Delle idee di Carvaka e dei suoi seguaci non esiste alcuno scritto, almeno che ci sia noto.

Questi afferma che all'inizio di tutto ciò che vediamo esistono più elementi (dottrina detta bhutavada), i quali si differenziano senza che ci sia stata la necessità di una qualsiasi ragione. Il caso è la legge alla base di questo movimento originale. La creazione è sorta, ma poteva benissimo anche non sorgere mai e sarebbe stata esattamente la stessa cosa. Non c'è nessuna ragione dietro al creato.

La realtà tutta è composta di soli quattro elementi (terra, acqua, aria e fuoco) e anche i vari tipi di corpi non sono altro che una combinazione di questi quattro elementi originali.

Non si può parlare del corpo e dell'anima come di due essenze separate: in realtà sono un tutt'uno. Ciò che noi chiamiamo anima è qualcosa del tutto simile a un qualsiasi arto del corpo, come a un braccio, a una gamba o al cervello; ne è parte integrante e non può mai separarsi dal resto. La vita si diffonde in tutto il corpo come un fluido e la pelle la tiene all'interno. Finito il corpo, la vita si disperde nel nulla.

L'uomo è dunque una entità unica, in lui non esistono elementi che si contrappongono. Tutto proviene dalla stessa sostanza materiale. E' un'illusione parlare dell'anima come differente dal corpo, così come certamente non esiste nulla di sovrannaturale. Secondo Carvaka, la teologia è un inganno.

Ora, quali sono i mezzi che abbiamo a disposizione per ottenere una conoscenza certa a riguardo delle cose? Solo la percezione sensoriale (pratyaksha) può dare cognizioni vere, risponde Carvaka. E' vero che i sensi sono limitati e tutt'altro che infallibili, ma dove essi non giungono non c'è bisogno di conoscere nulla, in quanto si entra nel reame dell'illusorio.

Sorge una questione: come spiegare la varietà esistente nella creazione? Specialmente l'uomo, e cioè la vita, manifesta eccezionale varietà e vitalità, tutte qualità difficilmente riscontrabile negli elementi materiali. I Carvaka rispondono parlando di svabhava (disposizioni naturali). In altre parole, nella materia stessa deve esserci la capacità di organizzare una varietà quale quella che vediamo nel mondo. La natura ha provveduto in questo modo.

__Breve esercizio 1__
Ricopia dal testo su Carvaka qui sopra tutto il passo, da "Ora, quali sono" giù fino a "nel reame dell'illusorio.".
__Breve esercizio 2__
Per ognuna di queste affermazioni, di' se concorda con il testo su Carvaka: rispondi sì o no e riporta tra virgolette le parole del testo che lo decidono.
(a) Secondo Carvaka la realtà è fatta di cinque elementi.
(b) Per Carvaka corpo e anima sono un tutt'uno.
(c) Per Carvaka i sensi sono infallibili.

__Dati estratti__
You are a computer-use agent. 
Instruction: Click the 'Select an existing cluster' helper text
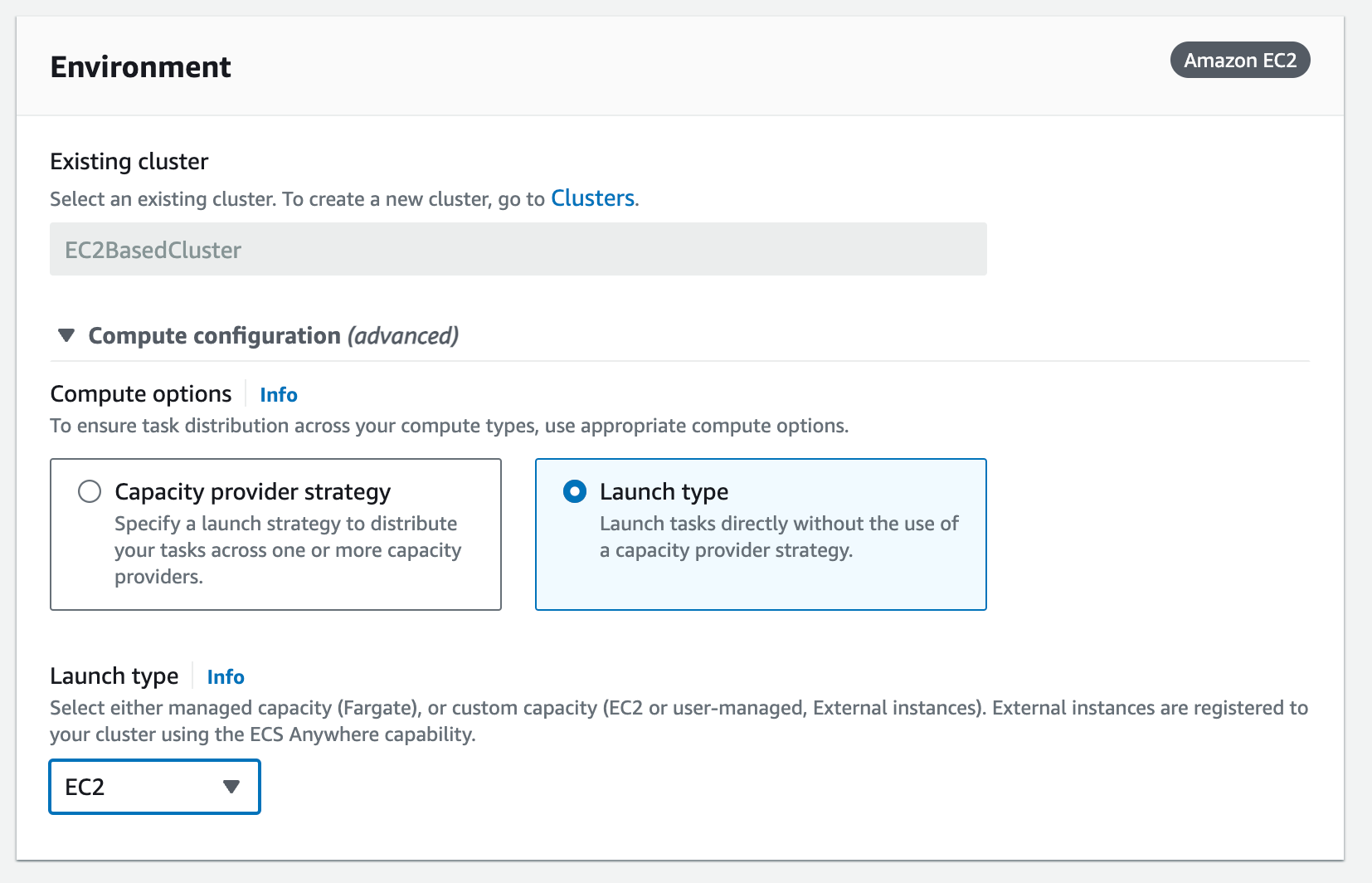[x=296, y=199]
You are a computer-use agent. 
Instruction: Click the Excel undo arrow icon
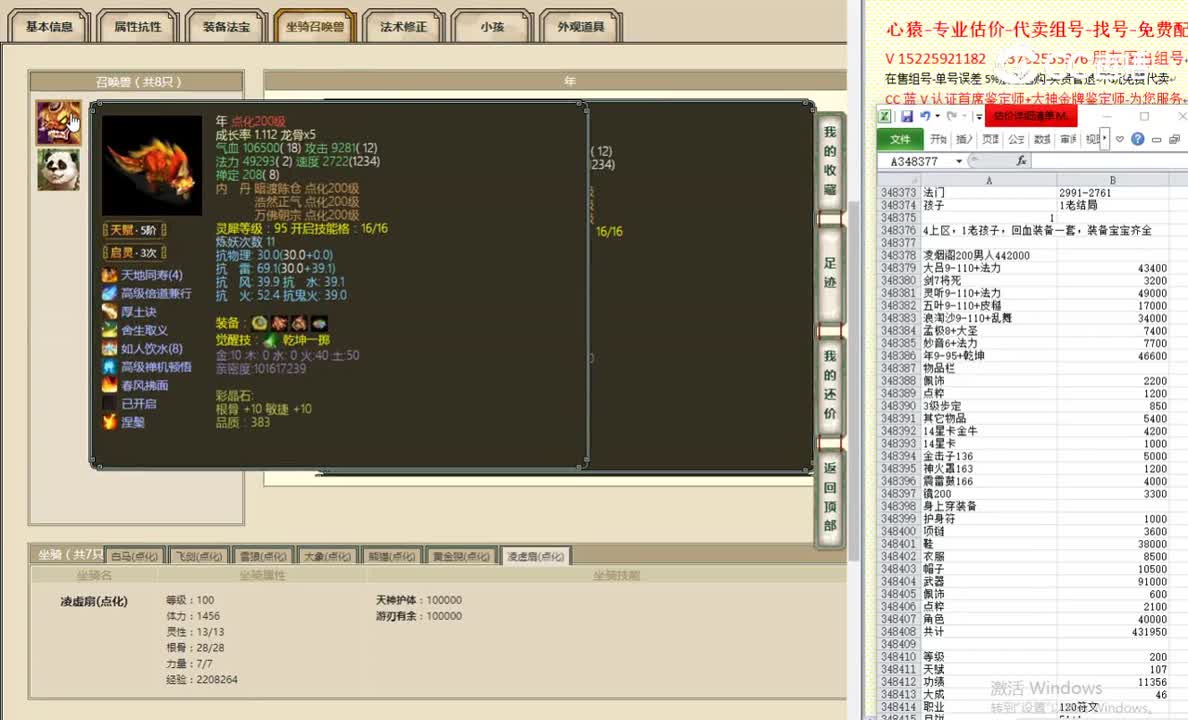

__Risposta all'esercizio 1__
Ora, quali sono i mezzi che abbiamo a disposizione per ottenere una conoscenza certa a riguardo delle cose? Solo la percezione sensoriale (pratyaksha) può dare cognizioni vere, risponde Carvaka. E' vero che i sensi sono limitati e tutt'altro che infallibili, ma dove essi non giungono non c'è bisogno di conoscere nulla, in quanto si entra nel reame dell'illusorio.

__Risposta all'esercizio 2__
(a) No: "La realtà tutta è composta di soli quattro elementi (terra, acqua, aria e fuoco)".
(b) Sì: "Non si può parlare del corpo e dell'anima come di due essenze separate: in realtà sono un tutt'uno."
(c) No: "E' vero che i sensi sono limitati e tutt'altro che infallibili".